Edebi hayatımızda uzun senelerden beri yeni kabiliyet ve şöhretlere raslanmadığı iddiasının gazete sütunlarında sık sık ortaya atıldığını görüyoruz. Gençlerin edebiyata alâka göstermedikleri, içlerinden eski üstatlarla boy ölçüşecek sanatkârların yetişmediği kanaati, aramızda âdetâ yerleşmiş gibidir.
Yaşar Nabi’nin Genç Neslin En Güzel Hikâyeleri başlıklı derlemeyi yayınladığı yıl böyle bir kanaatin yaygın olduğu konusunda bir örnek daha verilebilir. Yücel dergisi de o yıl fasiküller halinde Mütarekeden Sonrakiler (1918-1938) başlıklı antolojiyi ek olarak vermiş. Behçet K. Çağlar, Orhan Burian ve Halûk Y. Şehsuvaroğlu’nun hazırladığı bu antolojinin ilk fasikülünün başındaki notta da benzer bir değini yer alıyor.2
YÜCEL, yeni neslin bir sanat ve fikir mecmuası olarak çıkmağa devam etmekle, Türk sanatının bu son yıllarda da, neşre değer varlıklar ve kıymetler vermekte olduğunu, kendiliğinden, iddia etmiş oluyor.

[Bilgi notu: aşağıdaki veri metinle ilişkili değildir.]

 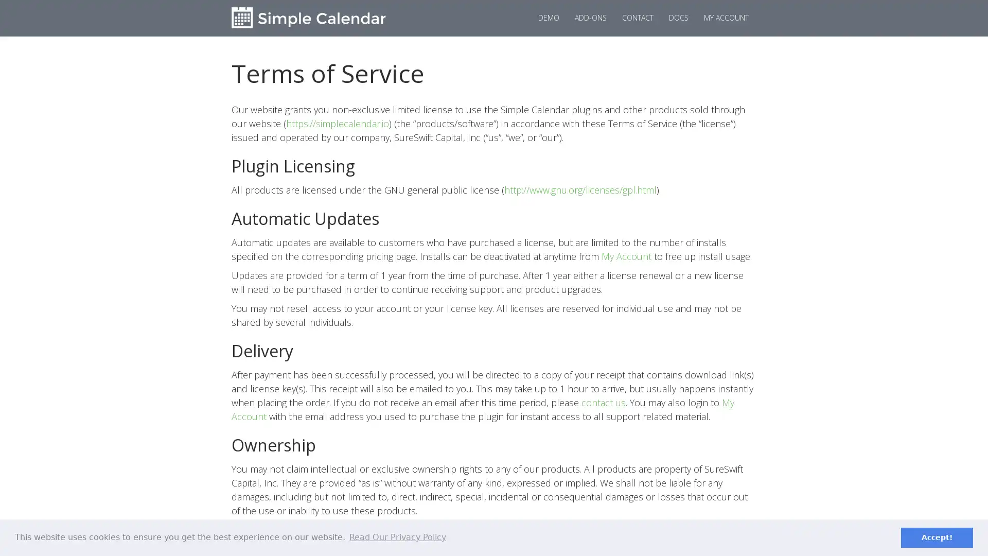 I want to click on learn more about cookies, so click(x=397, y=537).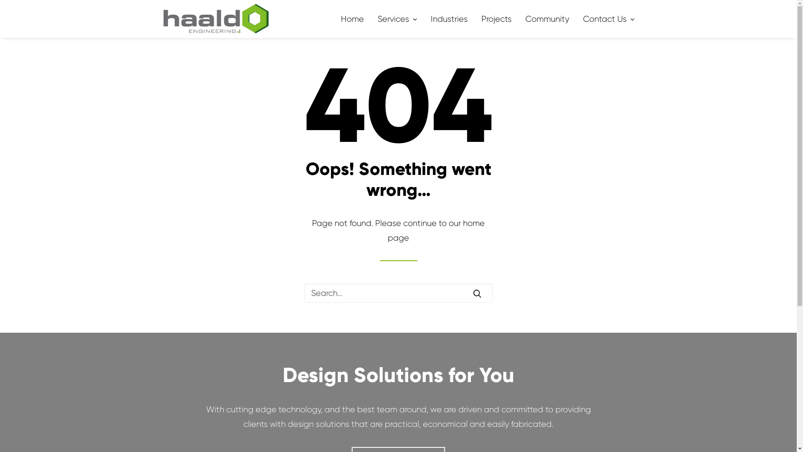 The height and width of the screenshot is (452, 803). Describe the element at coordinates (475, 19) in the screenshot. I see `'Projects'` at that location.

“Türk şiirine mütarekeden sonra bir durgunluk ve verimsizlik gelmiştir” iddiasını sürüp duranlara verilecek en güzel cevap, bu şiirlerin en güzellerini bir arada toplıyan bir kitap: Bir Mütarekeden Sonrakiler antolojisi olacaktır.
Yaşar Nabi’yse “Önsöz”de, “yeni neslin en şüphe götürmez zaferlerini kazandığı saha[nın] şiir” olduğunun altını çizmiş. Genç kuşakla ilgili o yaygın kanaatin o sıralarda düzyazıda daha belirgin olduğu anlaşılıyor. Nitekim Yaşar Nabi de, “Şiir sahasında bir Necip Fazıl’ın, bir Cahit Sıtkı’nın, bir Cevdet Kudret, Ahmet Kutsi veya Muhib’in eriştikleri seviye, genç nesil hesabına iftiharla kaydedilecek yüksekliktedir,” diyerek yeni kuşakların şiir konusunda kendini ispat etmiş olduğunu ileri sürüyor.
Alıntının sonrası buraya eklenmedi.